In the listing below, the answer starts at the line that has "Image resolution: width=1920, height=1080." and stops after the line that has "Segnalazione disservizio (410, 838)"; please repeat that part exactly and nothing more.

Entries supplied:
________________
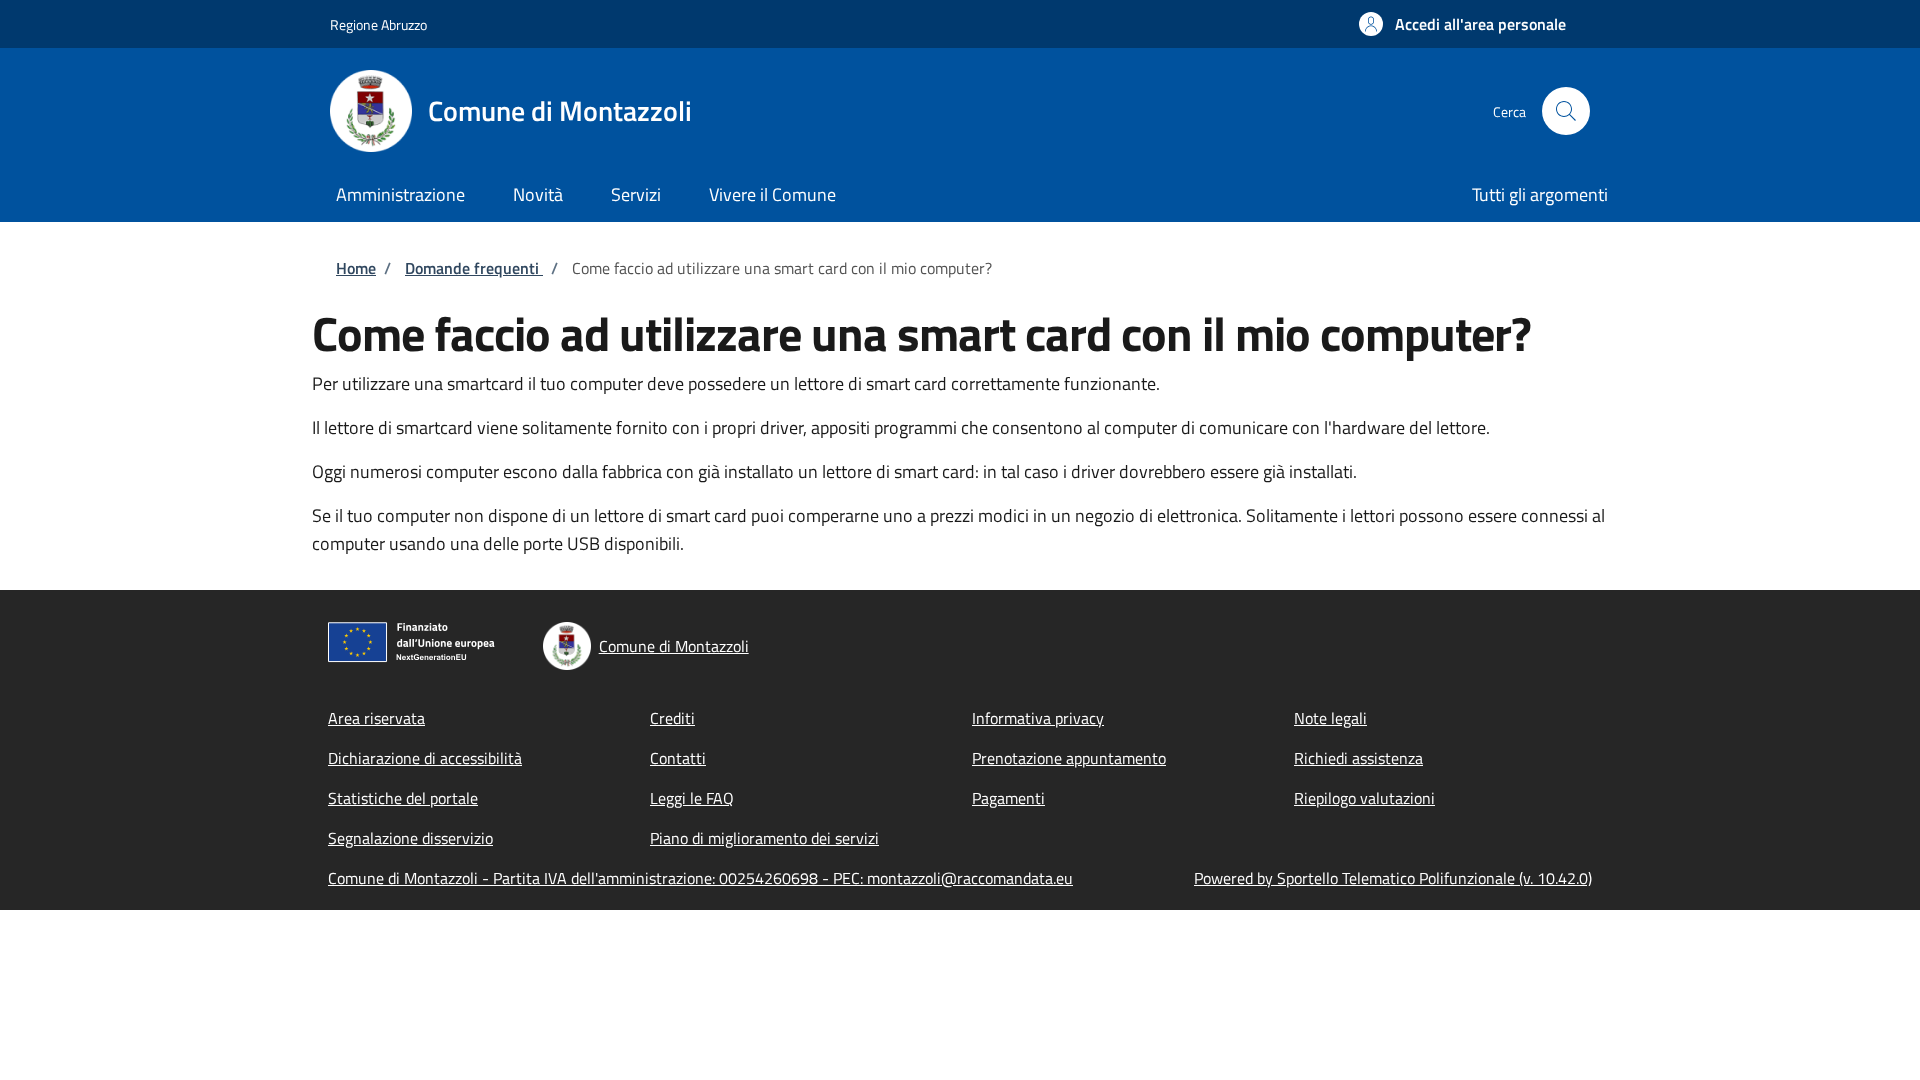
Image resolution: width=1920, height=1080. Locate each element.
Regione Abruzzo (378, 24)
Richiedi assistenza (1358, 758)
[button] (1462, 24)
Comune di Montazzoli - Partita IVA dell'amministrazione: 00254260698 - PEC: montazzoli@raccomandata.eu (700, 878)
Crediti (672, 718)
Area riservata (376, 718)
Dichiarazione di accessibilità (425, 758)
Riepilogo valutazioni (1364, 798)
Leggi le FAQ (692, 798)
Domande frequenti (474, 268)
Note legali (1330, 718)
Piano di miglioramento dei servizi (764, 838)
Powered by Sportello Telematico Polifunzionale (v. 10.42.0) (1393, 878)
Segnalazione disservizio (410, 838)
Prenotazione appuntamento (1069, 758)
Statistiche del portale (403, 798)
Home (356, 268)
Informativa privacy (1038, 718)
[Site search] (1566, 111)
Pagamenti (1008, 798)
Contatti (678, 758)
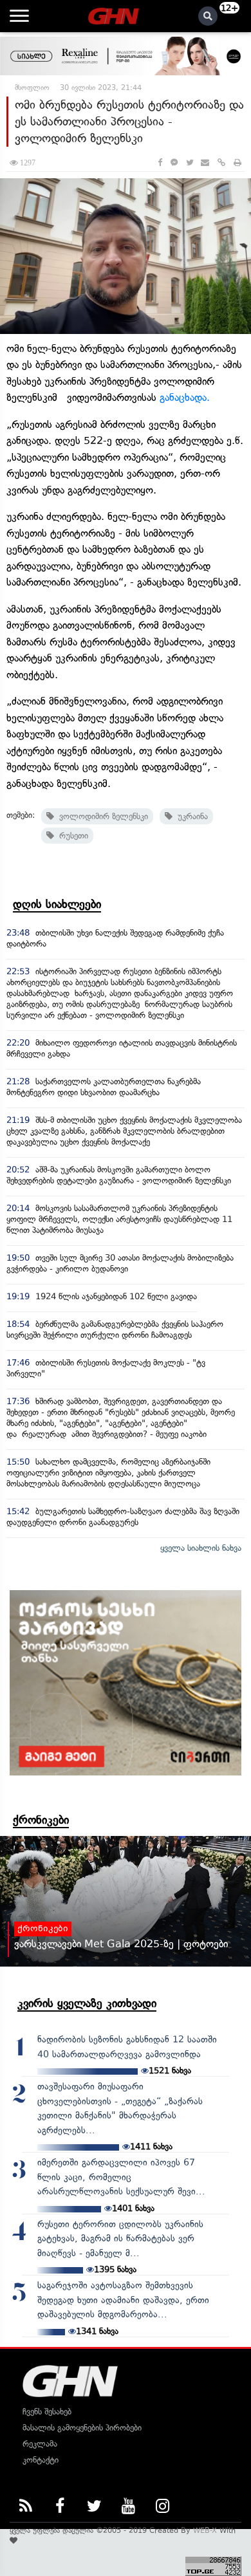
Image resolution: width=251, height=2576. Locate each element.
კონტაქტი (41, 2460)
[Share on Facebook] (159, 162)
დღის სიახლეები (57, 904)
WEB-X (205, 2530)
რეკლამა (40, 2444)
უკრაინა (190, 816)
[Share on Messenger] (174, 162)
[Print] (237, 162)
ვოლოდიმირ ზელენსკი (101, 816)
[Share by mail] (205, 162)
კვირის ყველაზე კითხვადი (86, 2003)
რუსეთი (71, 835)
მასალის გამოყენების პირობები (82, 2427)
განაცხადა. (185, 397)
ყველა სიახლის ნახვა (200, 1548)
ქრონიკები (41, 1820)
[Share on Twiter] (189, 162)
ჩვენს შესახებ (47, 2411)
________________
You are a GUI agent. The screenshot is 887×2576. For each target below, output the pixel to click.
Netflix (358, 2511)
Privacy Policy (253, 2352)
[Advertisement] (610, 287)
________________
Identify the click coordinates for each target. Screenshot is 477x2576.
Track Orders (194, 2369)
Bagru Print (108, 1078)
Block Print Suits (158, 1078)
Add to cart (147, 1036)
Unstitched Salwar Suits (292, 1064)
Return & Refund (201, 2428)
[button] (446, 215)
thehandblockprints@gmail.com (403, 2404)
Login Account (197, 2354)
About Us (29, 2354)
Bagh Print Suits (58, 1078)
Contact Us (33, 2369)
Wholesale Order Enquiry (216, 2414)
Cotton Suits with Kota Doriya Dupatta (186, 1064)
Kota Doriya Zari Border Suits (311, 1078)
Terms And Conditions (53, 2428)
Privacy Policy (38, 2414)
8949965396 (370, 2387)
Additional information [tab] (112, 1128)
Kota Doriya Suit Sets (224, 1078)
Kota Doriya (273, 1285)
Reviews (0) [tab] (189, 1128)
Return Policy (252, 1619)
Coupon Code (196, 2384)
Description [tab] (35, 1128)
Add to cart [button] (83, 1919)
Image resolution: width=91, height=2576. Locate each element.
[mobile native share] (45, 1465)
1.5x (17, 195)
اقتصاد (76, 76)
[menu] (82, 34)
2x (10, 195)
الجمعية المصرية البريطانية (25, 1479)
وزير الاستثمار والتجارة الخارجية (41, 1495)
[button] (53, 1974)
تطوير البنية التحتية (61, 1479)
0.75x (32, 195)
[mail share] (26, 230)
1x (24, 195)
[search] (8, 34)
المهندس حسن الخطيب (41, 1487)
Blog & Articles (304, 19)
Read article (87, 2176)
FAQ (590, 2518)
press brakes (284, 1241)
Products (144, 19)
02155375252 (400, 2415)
________________
Exercise result:
Image resolution: width=1920, height=1080. Locate each element.
Regione Abruzzo (378, 24)
Richiedi assistenza (1358, 758)
[button] (1462, 24)
Comune di Montazzoli - Partita IVA dell'amministrazione: 00254260698 - PEC: montazzoli@raccomandata.eu (700, 878)
Crediti (672, 718)
Area riservata (376, 718)
Dichiarazione di accessibilità (425, 758)
Riepilogo valutazioni (1364, 798)
Leggi le FAQ (692, 798)
Domande frequenti (474, 268)
Note legali (1330, 718)
Piano di miglioramento dei servizi (764, 838)
Powered by Sportello Telematico Polifunzionale (v. 10.42.0) (1393, 878)
Segnalazione disservizio (410, 838)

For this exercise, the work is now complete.